Record excerpts Start Marker
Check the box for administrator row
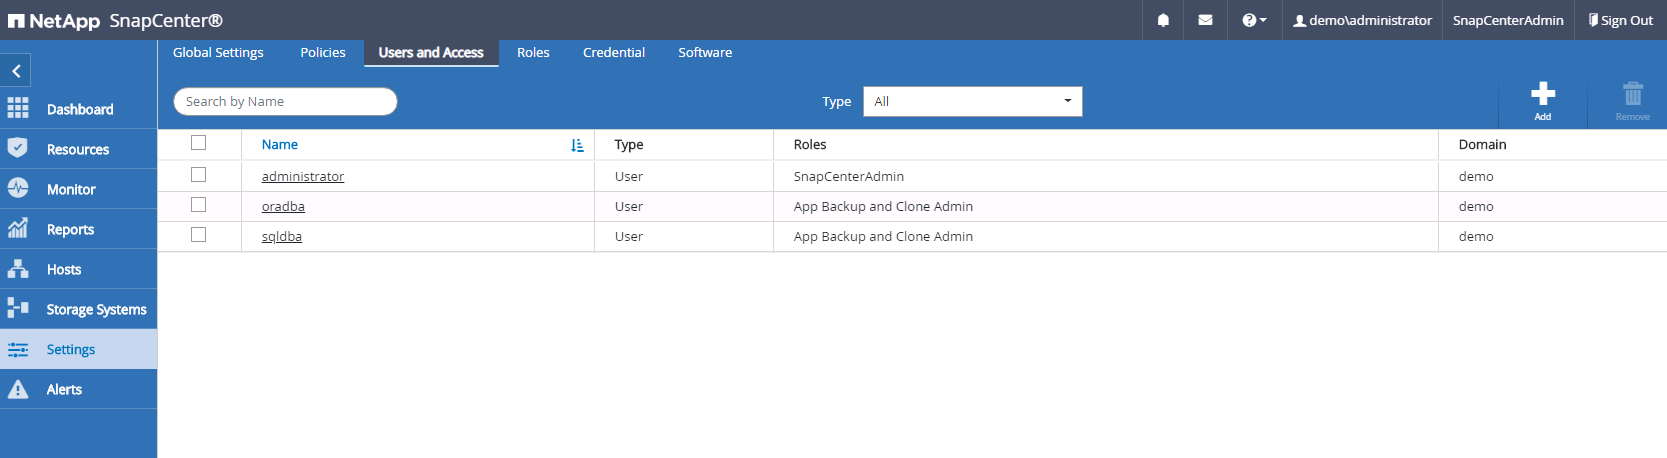[199, 175]
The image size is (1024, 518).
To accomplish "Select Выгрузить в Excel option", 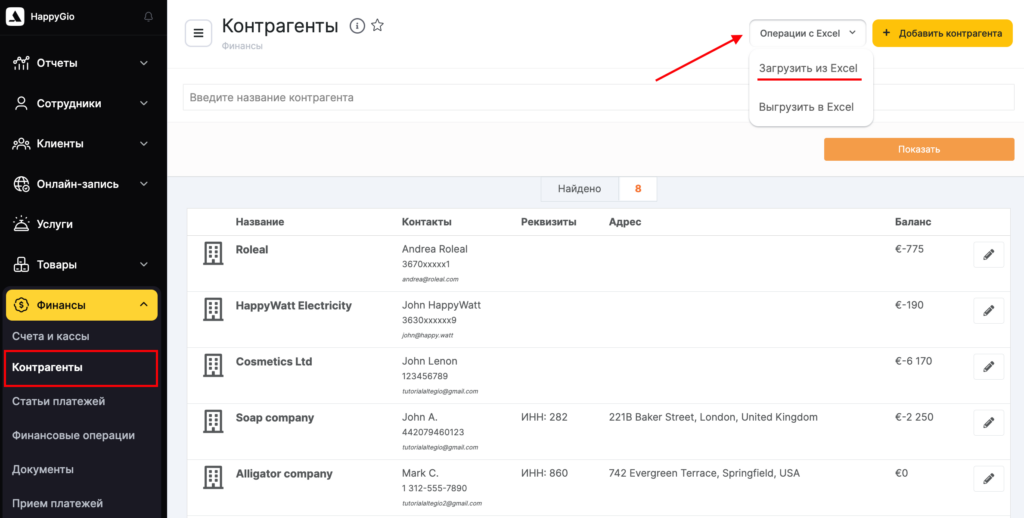I will pos(806,107).

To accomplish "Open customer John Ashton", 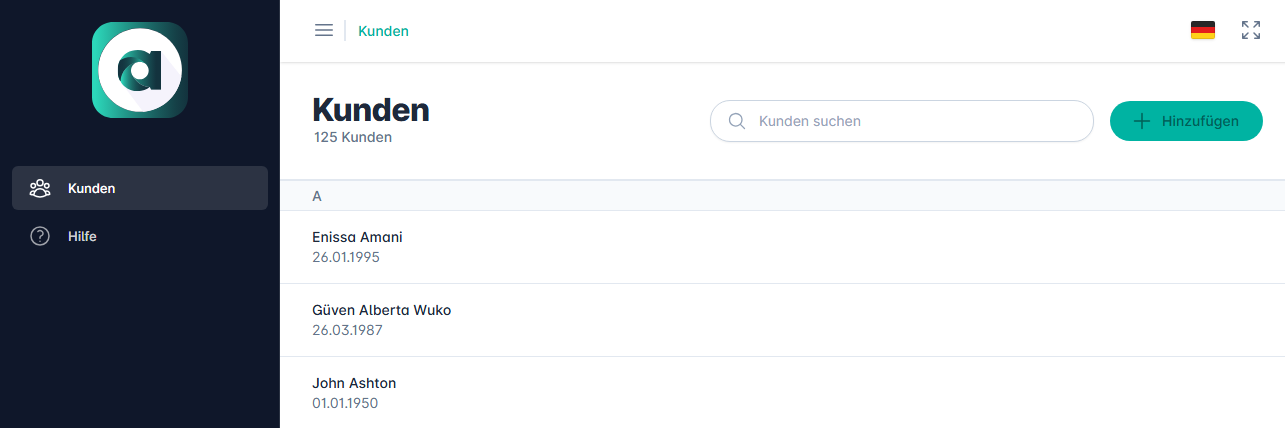I will 354,383.
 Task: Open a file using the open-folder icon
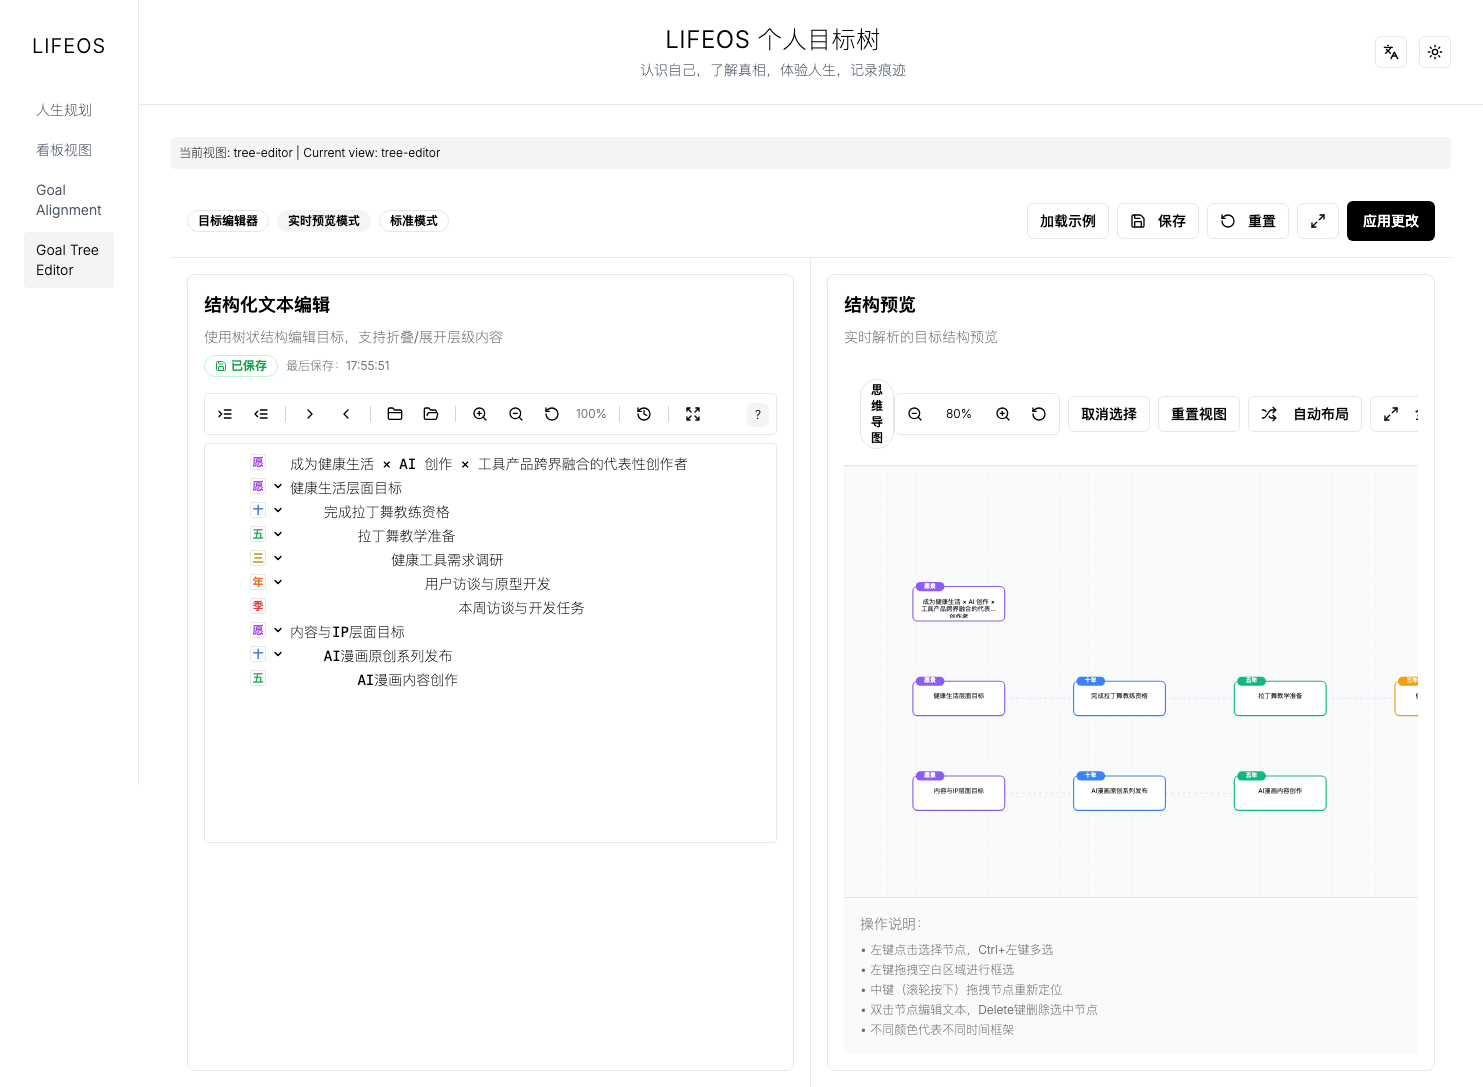430,413
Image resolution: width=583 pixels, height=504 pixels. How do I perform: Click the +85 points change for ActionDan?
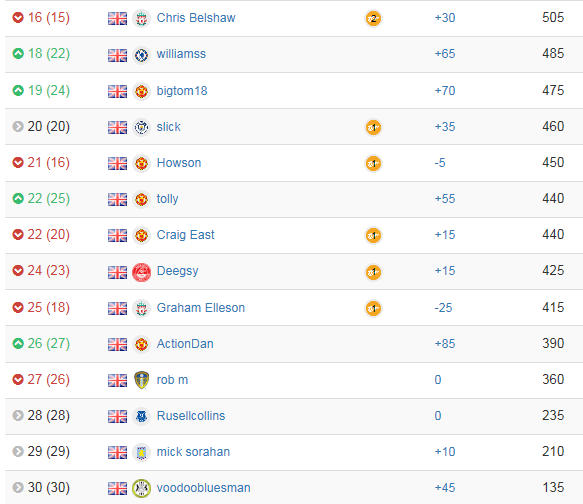[x=445, y=344]
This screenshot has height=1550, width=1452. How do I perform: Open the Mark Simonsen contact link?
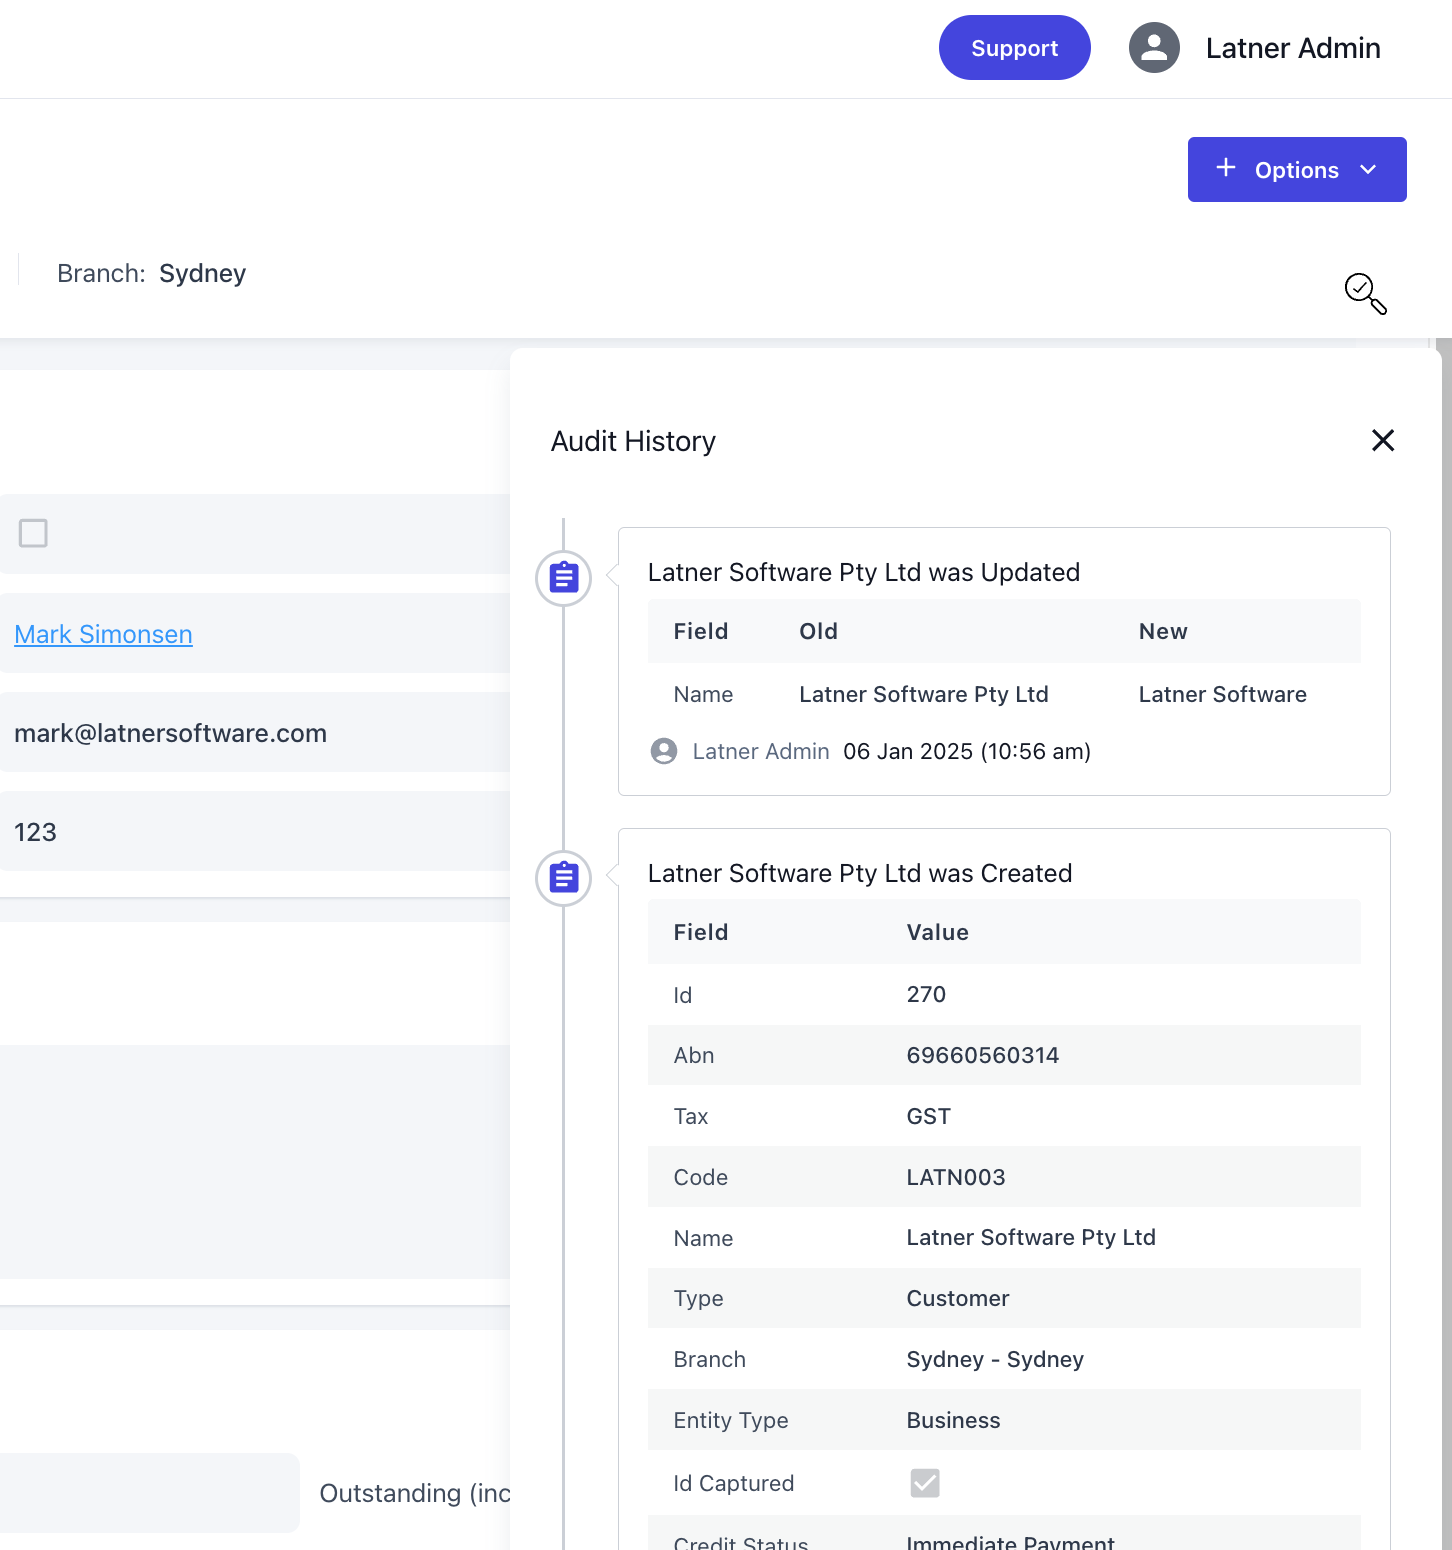103,634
Record excerpts End Marker
The lines to be quoted run from the line containing "Image resolution: width=583" through the end of the entries above, both included; quote them exactly and leave out any pictures.

Image resolution: width=583 pixels, height=504 pixels. How do I perform: Click the +85 points change for ActionDan?
[x=445, y=344]
This screenshot has height=1550, width=1452. How do I perform: Open the Mark Simonsen contact link?
103,634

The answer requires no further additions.